Cheng: October 2015

2015-10-31

Randomized Algorithms

Make random choices during execution
Traditional algorithms (deterministic algorithms) analyze the behavior of an algorithm on an "average" input, rather than a worst-case input.
Randomized algorithms do not require new assumptions about the nature of the input. It's purely internal to the algorithm. So it makes the underlying model more powerful.
2 broad categories of randomized algorithms

Las Vegas randomized algorithms

use randomness to achieve good expected running times, e.g. randomized-quicksort
guarantee the output is always correct

Monte Carlo randomized algorithms

have a deterministic running time
the output is correct with a certain probability.
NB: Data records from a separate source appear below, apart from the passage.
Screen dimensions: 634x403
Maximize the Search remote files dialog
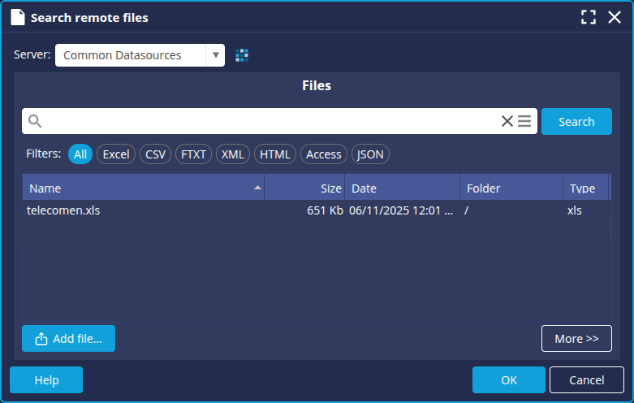click(x=588, y=17)
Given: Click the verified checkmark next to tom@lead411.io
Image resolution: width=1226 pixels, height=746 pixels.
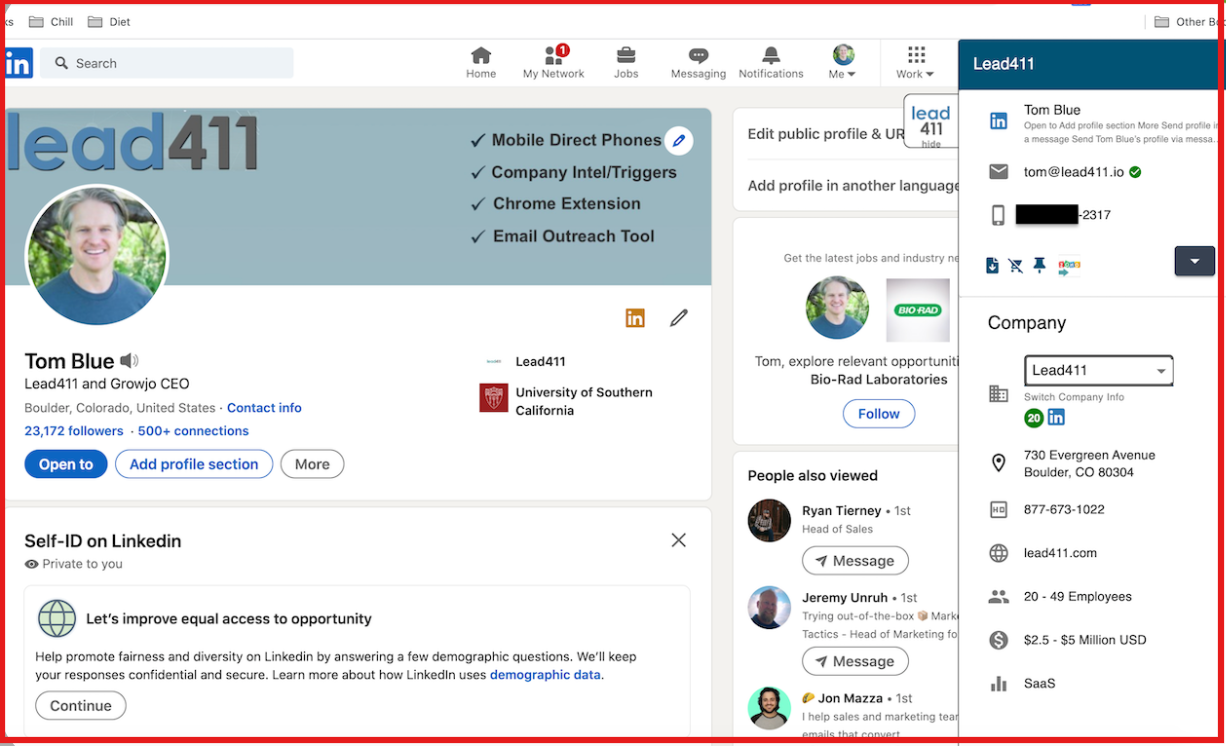Looking at the screenshot, I should (x=1134, y=171).
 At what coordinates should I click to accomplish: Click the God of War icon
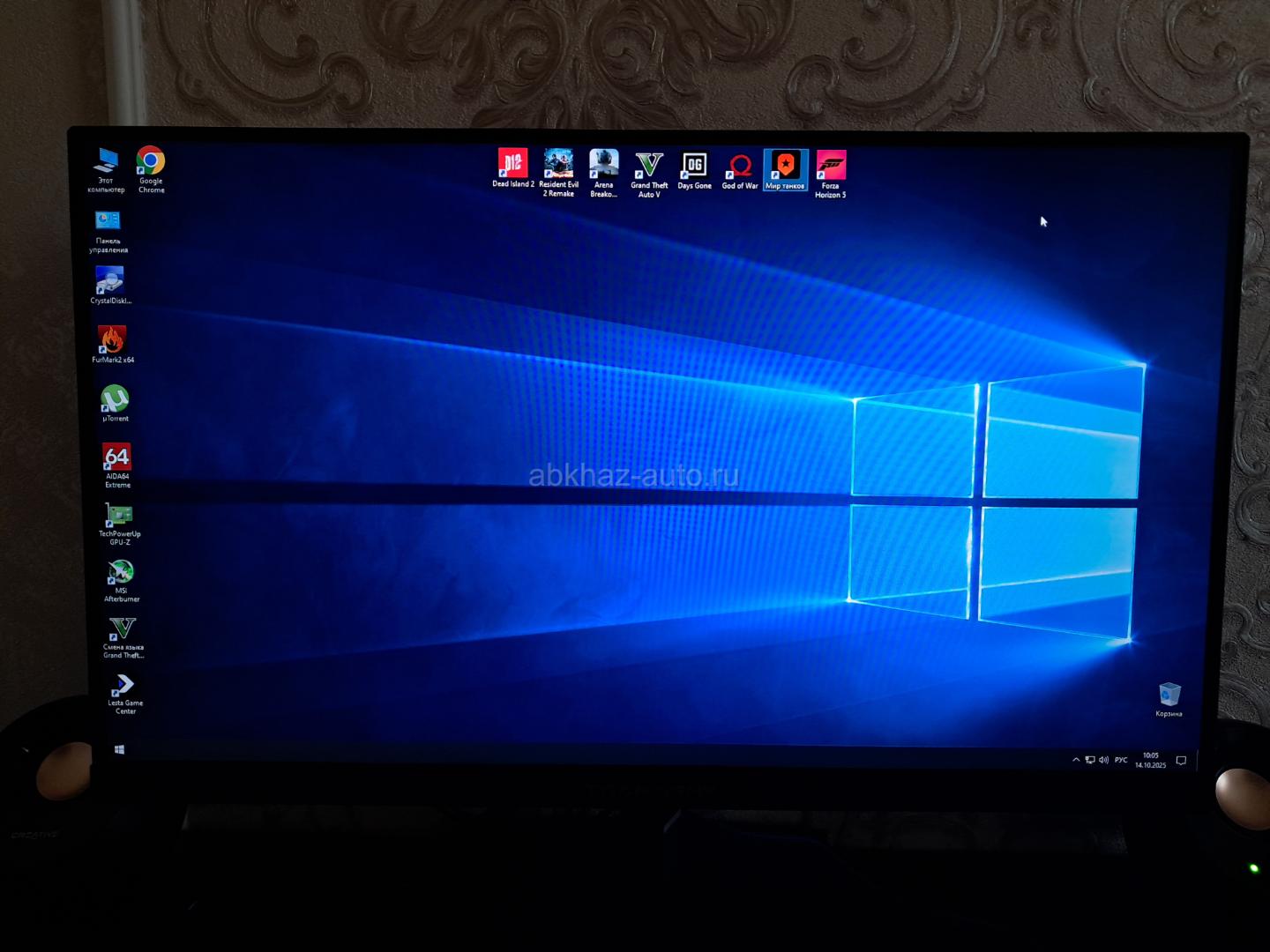pos(740,166)
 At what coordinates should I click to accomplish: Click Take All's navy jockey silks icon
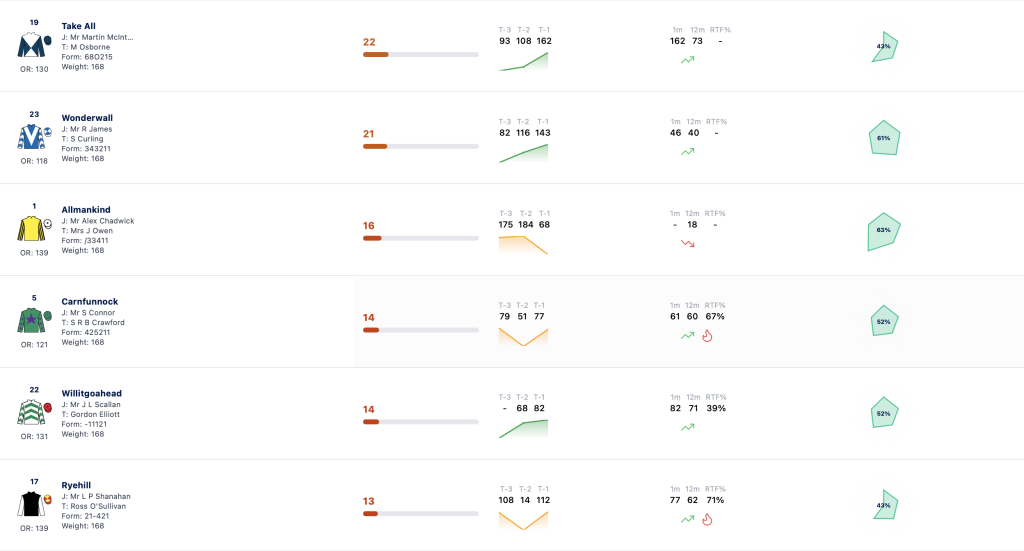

Randomized Divide-and-Conquer

the "divide" step is performed using randomization and use expectations of random variables to analyze the time.

Randomized-Selection

A more general description of finding-the-median problem is selection. Sometimes called Quick-Selection.
Given a set of n numbers S and a number k between 1 and n, Select(s, k) returns the kth largest element in S.
Basic Ideas of Select(s, k)

choose a splitter from s
partition S into S1 and S2 where {S1} < k and {S2} > k
if |S1| == k - 1 then splitter is the answer
if |S1| >= k then answer lies in S1, recursively call Select(s1, k)
if |S1| < k then answer lies in S2, recursively call Select(s2, k - |S1| - 1)
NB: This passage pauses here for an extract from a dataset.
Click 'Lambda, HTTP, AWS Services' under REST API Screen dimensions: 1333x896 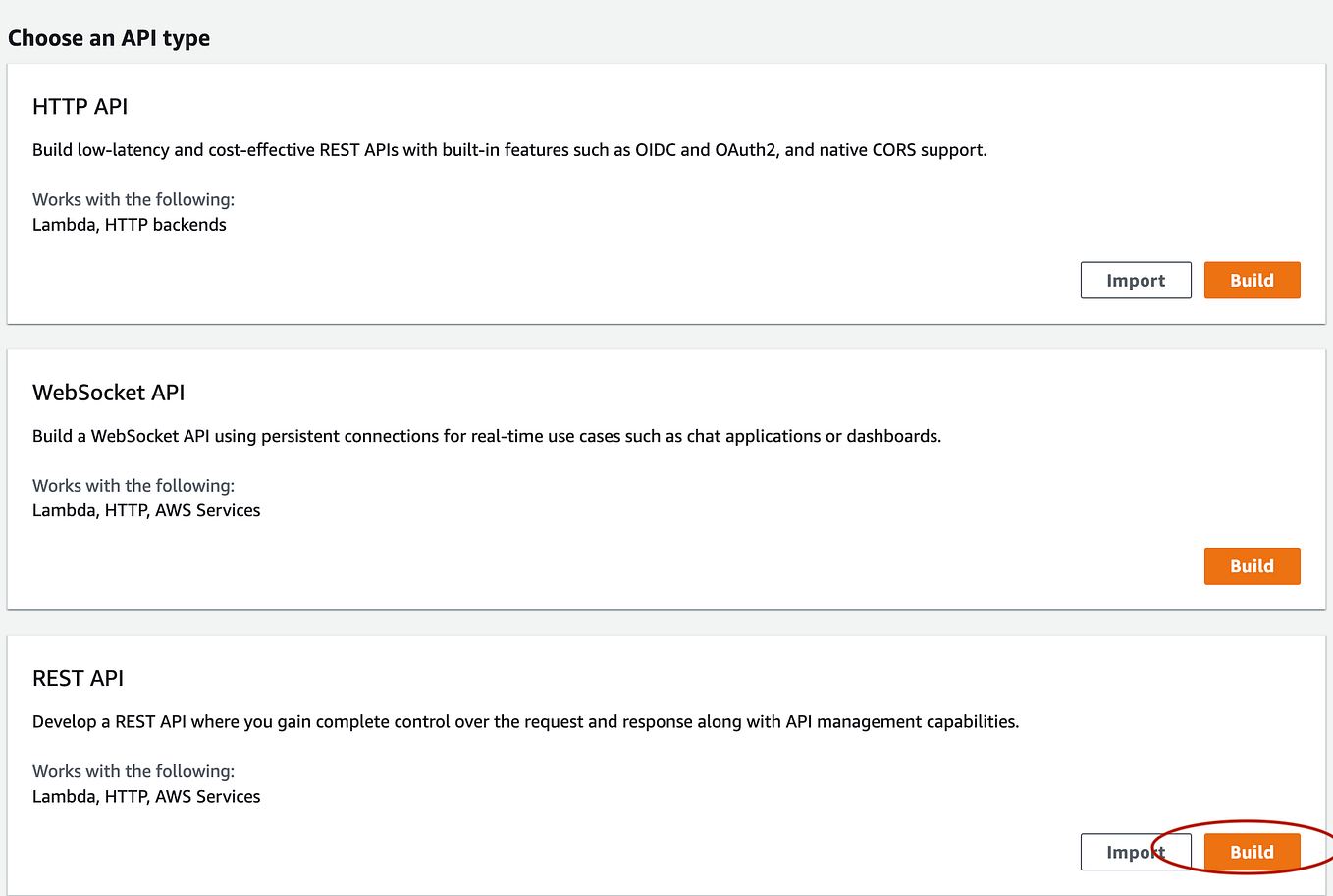tap(146, 796)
Good splitter is very important to make this algorithm running in O(n) time. And should produce each subset into approximately equal in size.
The deterministic algorithm

partition the number into n/5 group, so each group has 5 numbers
find the median of each group, then we have n/5 medians
recursively find the median from n/5 medians
use the median as the pivot to partition S into S1 and S2
recursively search either in S1 or S2
T(n) = n + T(n/5) + T{max(|S1|, |S2|)} = n + T(n/5) + T(7/10n) => O(n)

Random Splitters

choose a "well-centered" splitter = from S uniformly at random
running time is O(n), the analysis is a little complicated...
randomized selection (aka quick-selection) is Las Vegas randomized algorithm

There is a randomized find-approximate-middle algorithm

pick an element from A uniformly at random (what a simple algorithm!)
this algorithm returns a correct answer with probability 8/10. It is Monte Carlo randomized algorithm.

Randomized-Quicksort

improve the Quicksort performance against the worst case instance
the only difference between randomized-quicksort and deterministic quicksort is in picking on pivot randomness or not to partition the input sequence.
with randomized picking on pivot, it is expected to have better performance in worst case.
For instance, with n = 10,000, the probability of X < nln(n) or X > 3nln(n) is less than 0.5%. (data from my instructor's lecture notes.)

Min-cut problem

Problem description: Given an undirected graph G=(V, E), we define a cut of G to be a partition of V into 2 non-empty sets A and B.
Deterministic Algorithm for this problem:

use min-cost s-t cut solution for every pair of vertices
running time: O(V^5) = (Ford-Fulkerson Algorithm for min-cost s-t cut needs O(V.E) = O(V^3), there are possible V^2 pairs)
so we can see the power of randomized algorithm.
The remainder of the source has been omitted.